I strongly recommend reading it, its one of Annandale's better works, and really gives a good insight into the black rage.

Edit: Should be noted that Lemartes is a direct sequel to Mephiston. And a far stronger novel, Lemartes a much more intriguing character than Mephiston.


----------



## Paceyjg (May 12, 2011)

Not available in printed format then?


----------



## Brother Lucian (Apr 22, 2011)

Paceyjg said:


> Not available in printed format then?


Only offered as ebook so far.


Edit: Just recieved an email blast listing Lemartes as ebook exclusive.


----------



## Dark Apostle Marduk (Sep 30, 2015)

But the title says no longer exclusive.... so.... what?


----------



## Brother Lucian (Apr 22, 2011)

Dark Apostle Marduk said:


> But the title says no longer exclusive.... so.... what?

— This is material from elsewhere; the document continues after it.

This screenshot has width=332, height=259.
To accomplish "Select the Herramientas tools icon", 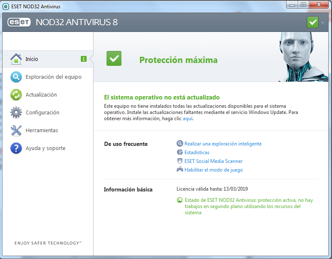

I posted it before i recieved the email blast. Lemartes was an exclusive novel only for those participiating in a buying scheme, earning 6 skulls and youd get it for free roughly 2 years ago.

Now Lemartes is available for masses, but ebook only.


----------



## Paceyjg (May 12, 2011)

Fucking Black Library, I bought a limited edition Mephiston from them, the least they could do is let me buy a hard copy of this one :angry:


----------